START Records for the task
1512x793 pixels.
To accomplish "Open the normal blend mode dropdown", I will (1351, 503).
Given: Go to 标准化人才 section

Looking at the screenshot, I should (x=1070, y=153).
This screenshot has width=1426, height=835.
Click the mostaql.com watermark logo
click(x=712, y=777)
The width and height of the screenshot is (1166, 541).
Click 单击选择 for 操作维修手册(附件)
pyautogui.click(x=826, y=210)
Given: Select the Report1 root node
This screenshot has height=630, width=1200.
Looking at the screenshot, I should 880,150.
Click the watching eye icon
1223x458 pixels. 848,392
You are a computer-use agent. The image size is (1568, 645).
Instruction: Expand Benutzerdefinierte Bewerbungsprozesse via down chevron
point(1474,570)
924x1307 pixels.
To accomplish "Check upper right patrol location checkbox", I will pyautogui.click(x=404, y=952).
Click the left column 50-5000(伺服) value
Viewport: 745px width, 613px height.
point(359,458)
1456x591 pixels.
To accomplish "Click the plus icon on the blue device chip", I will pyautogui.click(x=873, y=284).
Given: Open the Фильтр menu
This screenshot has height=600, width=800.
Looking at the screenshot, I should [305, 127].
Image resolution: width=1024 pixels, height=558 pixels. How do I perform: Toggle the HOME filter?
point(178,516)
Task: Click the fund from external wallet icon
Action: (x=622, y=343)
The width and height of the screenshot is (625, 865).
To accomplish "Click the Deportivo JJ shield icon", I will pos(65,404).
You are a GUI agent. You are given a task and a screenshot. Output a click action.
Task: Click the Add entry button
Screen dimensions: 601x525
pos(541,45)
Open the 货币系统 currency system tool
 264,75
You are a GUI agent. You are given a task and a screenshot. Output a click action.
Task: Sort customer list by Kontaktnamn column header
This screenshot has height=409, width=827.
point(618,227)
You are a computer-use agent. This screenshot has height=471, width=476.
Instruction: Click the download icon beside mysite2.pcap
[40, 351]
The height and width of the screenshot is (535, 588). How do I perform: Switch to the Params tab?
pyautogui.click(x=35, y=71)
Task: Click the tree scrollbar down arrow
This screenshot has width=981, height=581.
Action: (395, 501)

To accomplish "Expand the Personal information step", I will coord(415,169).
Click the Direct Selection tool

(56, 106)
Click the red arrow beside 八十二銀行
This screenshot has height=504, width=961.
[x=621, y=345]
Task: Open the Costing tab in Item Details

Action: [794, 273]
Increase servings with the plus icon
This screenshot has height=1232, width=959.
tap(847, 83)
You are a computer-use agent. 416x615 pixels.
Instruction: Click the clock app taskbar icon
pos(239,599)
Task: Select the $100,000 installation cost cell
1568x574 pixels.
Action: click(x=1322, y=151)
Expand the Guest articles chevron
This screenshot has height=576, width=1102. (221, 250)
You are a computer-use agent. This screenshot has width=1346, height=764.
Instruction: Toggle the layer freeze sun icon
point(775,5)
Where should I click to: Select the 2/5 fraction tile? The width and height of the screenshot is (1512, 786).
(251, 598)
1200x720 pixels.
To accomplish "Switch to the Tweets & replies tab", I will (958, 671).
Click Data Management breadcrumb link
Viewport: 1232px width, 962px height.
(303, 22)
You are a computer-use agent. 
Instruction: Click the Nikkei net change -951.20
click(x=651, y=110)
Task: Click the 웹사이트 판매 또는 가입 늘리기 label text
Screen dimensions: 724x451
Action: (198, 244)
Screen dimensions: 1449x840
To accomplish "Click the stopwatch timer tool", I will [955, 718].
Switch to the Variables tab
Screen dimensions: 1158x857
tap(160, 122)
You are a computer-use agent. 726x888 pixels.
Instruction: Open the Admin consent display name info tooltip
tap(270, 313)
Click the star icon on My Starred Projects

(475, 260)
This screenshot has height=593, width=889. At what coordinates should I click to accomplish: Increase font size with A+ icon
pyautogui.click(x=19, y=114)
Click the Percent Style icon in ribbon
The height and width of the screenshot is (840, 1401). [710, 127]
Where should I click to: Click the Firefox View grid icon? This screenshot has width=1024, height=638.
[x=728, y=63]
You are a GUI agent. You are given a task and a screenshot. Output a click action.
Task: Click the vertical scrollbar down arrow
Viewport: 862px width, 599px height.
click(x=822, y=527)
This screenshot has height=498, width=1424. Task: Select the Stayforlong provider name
END Records for the task
Given the records above, restate word for word only the lines starting at the one with "This screenshot has height=600, width=800." and ending at the one with "has height=471, width=476.".

Solution to this problem ::
This screenshot has height=600, width=800.
Looking at the screenshot, I should [305, 127].
Image resolution: width=1024 pixels, height=558 pixels. How do I perform: Toggle the HOME filter?
point(178,516)
Task: Click the fund from external wallet icon
Action: (x=622, y=343)
The width and height of the screenshot is (625, 865).
To accomplish "Click the Deportivo JJ shield icon", I will pos(65,404).
You are a GUI agent. You are given a task and a screenshot. Output a click action.
Task: Click the Add entry button
Screen dimensions: 601x525
pos(541,45)
Open the 货币系统 currency system tool
 264,75
You are a GUI agent. You are given a task and a screenshot. Output a click action.
Task: Sort customer list by Kontaktnamn column header
This screenshot has height=409, width=827.
point(618,227)
You are a computer-use agent. This screenshot has height=471, width=476.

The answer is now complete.